Target pointing data:
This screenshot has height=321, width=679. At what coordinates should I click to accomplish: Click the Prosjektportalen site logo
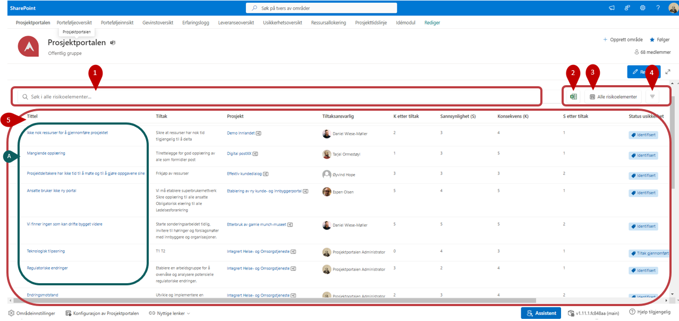(28, 46)
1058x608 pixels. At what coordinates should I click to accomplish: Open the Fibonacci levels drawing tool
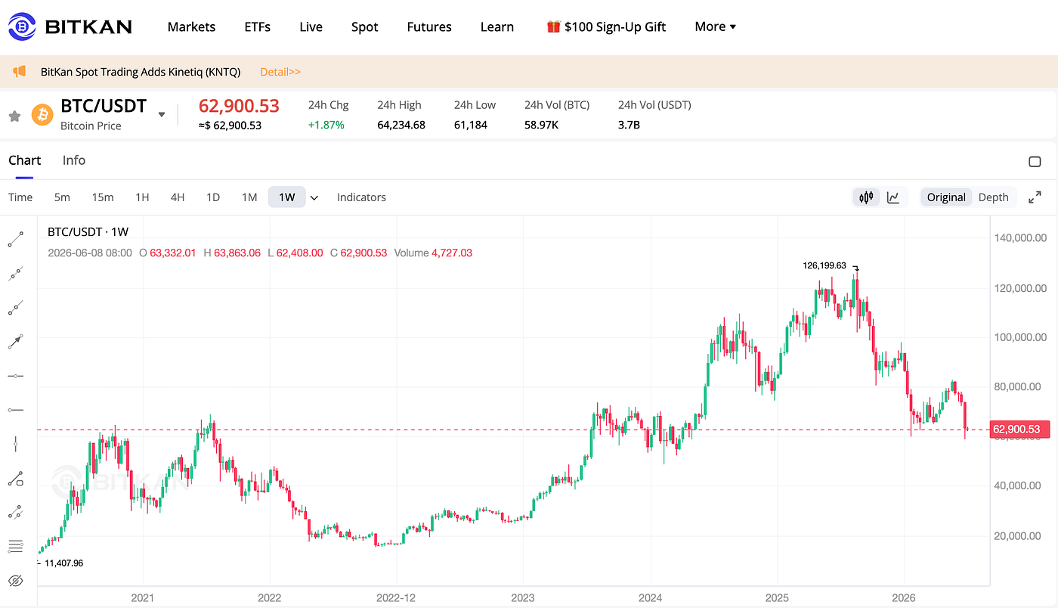tap(16, 546)
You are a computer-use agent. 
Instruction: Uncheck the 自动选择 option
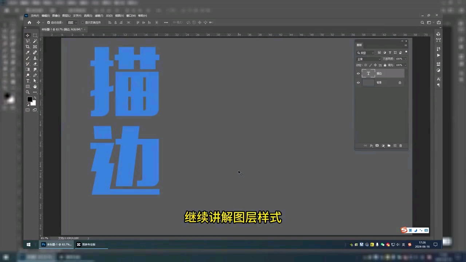coord(48,22)
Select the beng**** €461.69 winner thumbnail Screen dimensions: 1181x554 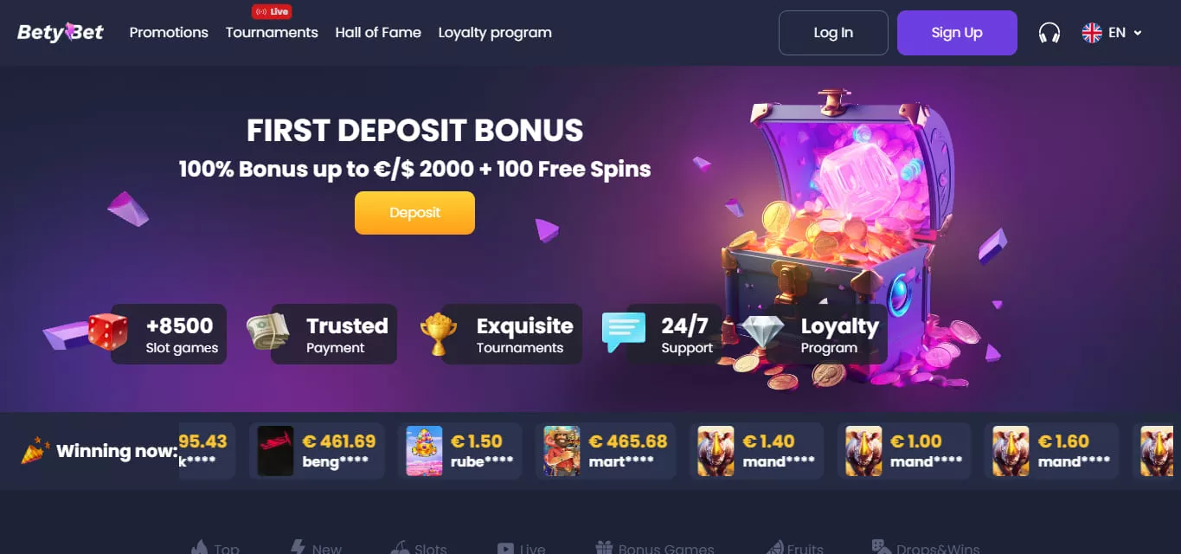pyautogui.click(x=276, y=451)
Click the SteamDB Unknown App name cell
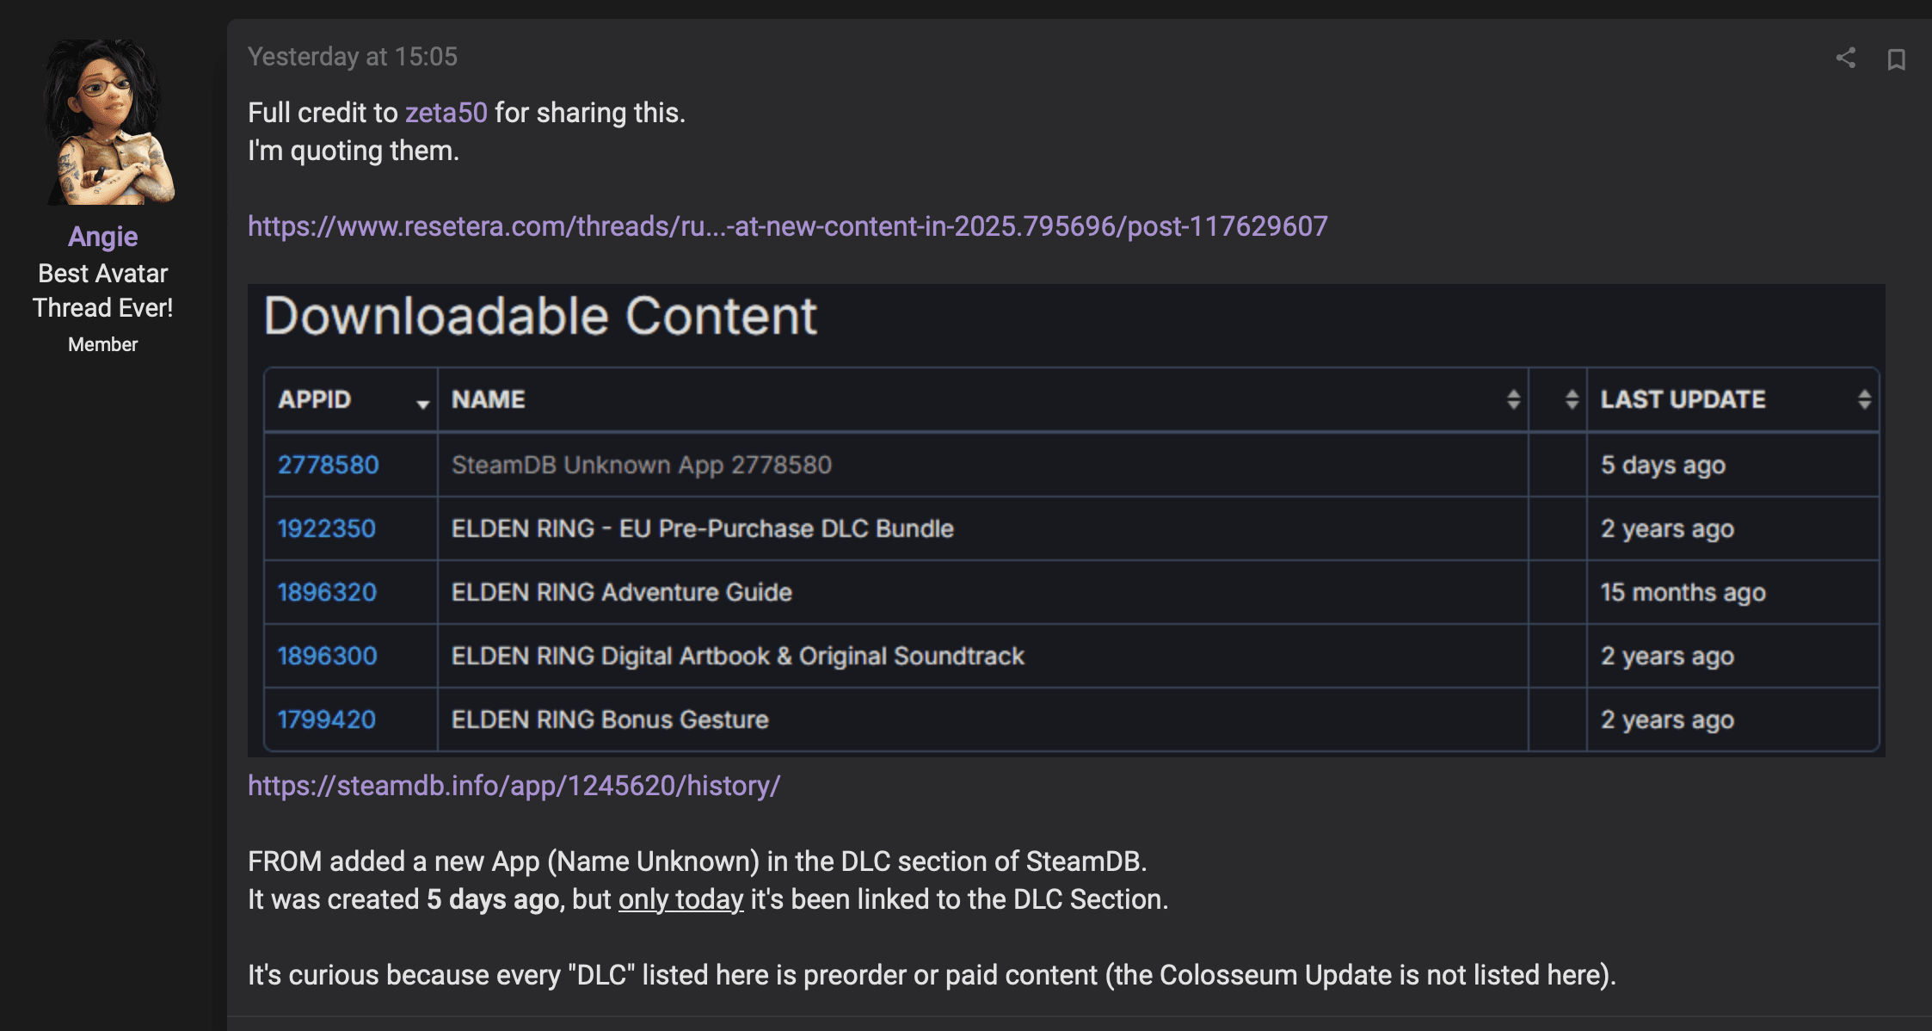 coord(983,465)
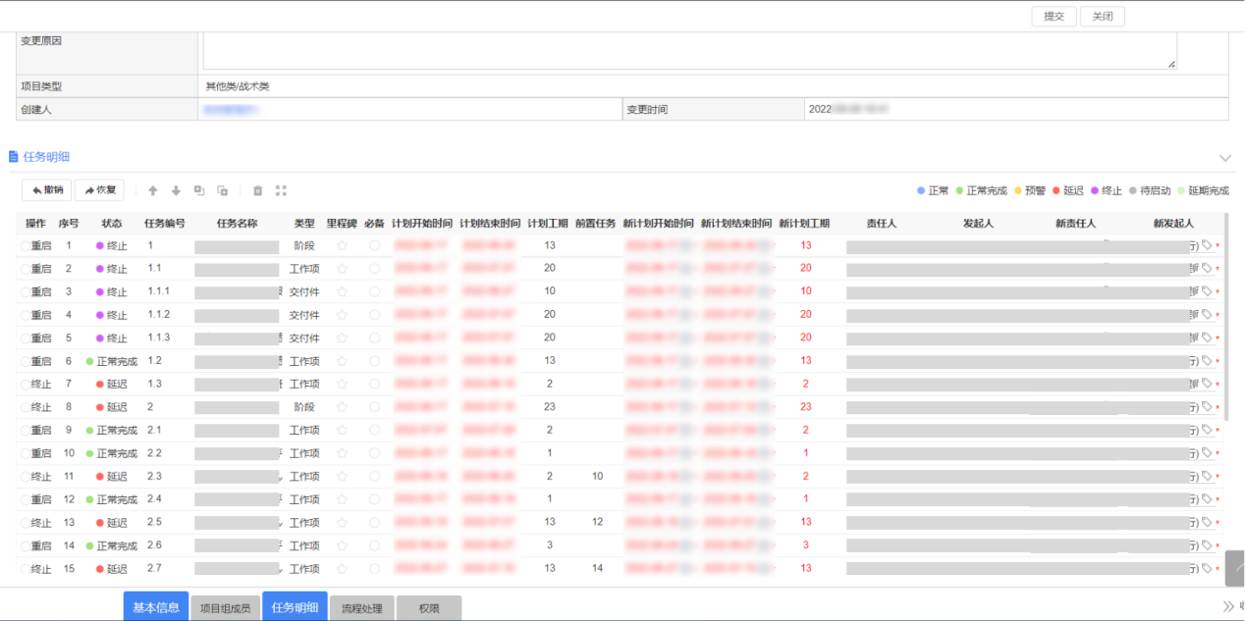Image resolution: width=1245 pixels, height=621 pixels.
Task: Select the 终止 radio button in row 7
Action: (26, 385)
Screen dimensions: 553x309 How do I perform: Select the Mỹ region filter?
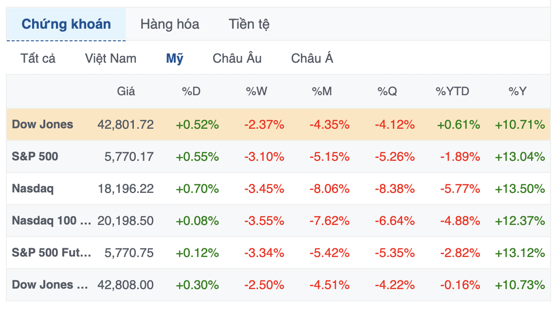coord(175,59)
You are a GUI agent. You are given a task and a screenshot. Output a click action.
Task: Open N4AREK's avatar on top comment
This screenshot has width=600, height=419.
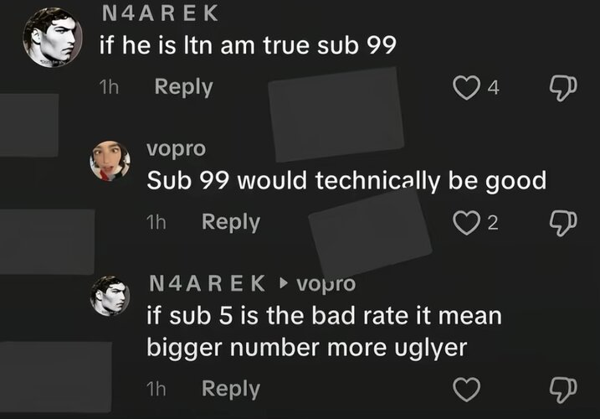click(51, 37)
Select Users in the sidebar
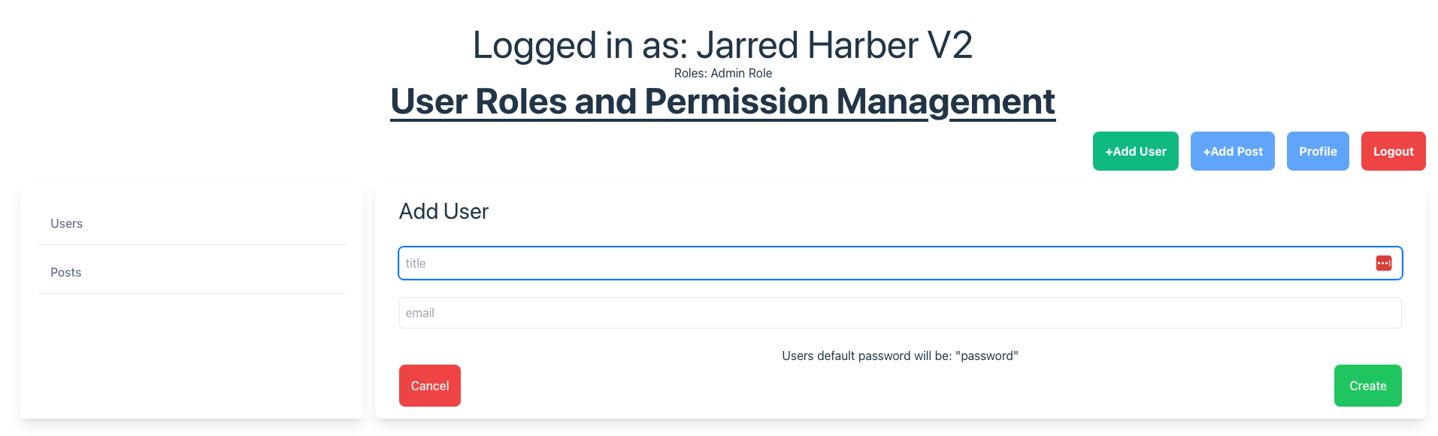 click(67, 223)
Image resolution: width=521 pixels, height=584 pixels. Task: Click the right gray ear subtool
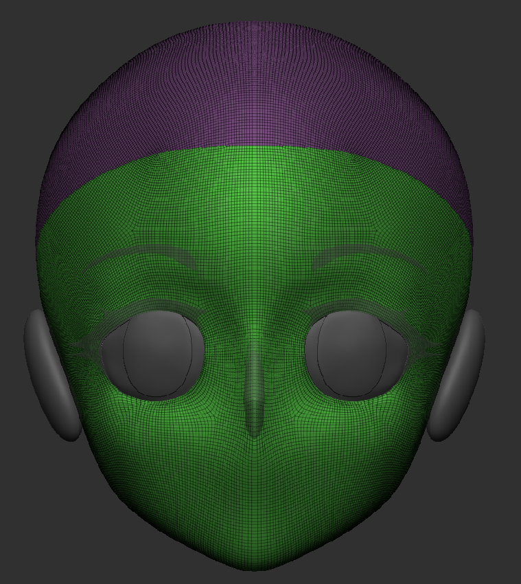(x=459, y=374)
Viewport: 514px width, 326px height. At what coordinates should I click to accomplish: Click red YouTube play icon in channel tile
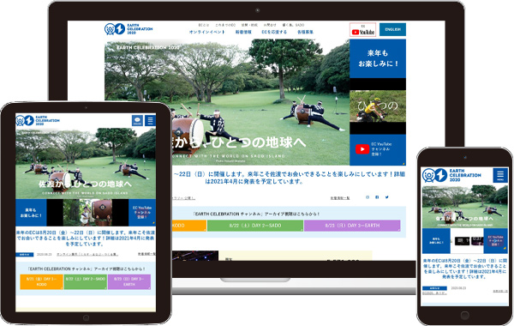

### Exercise description
Copy out every line of the material above that contains the word "accomplish", matching its case exactly.

### Answer to the task
This screenshot has height=321, width=679. At what coordinates should I click to accomplish: Click the Prosjektportalen site logo
1058x608 pixels. At what coordinates should I click to accomplish: Open the Fibonacci levels drawing tool
Viewport: 514px width, 326px height. At what coordinates should I click to accomplish: Click red YouTube play icon in channel tile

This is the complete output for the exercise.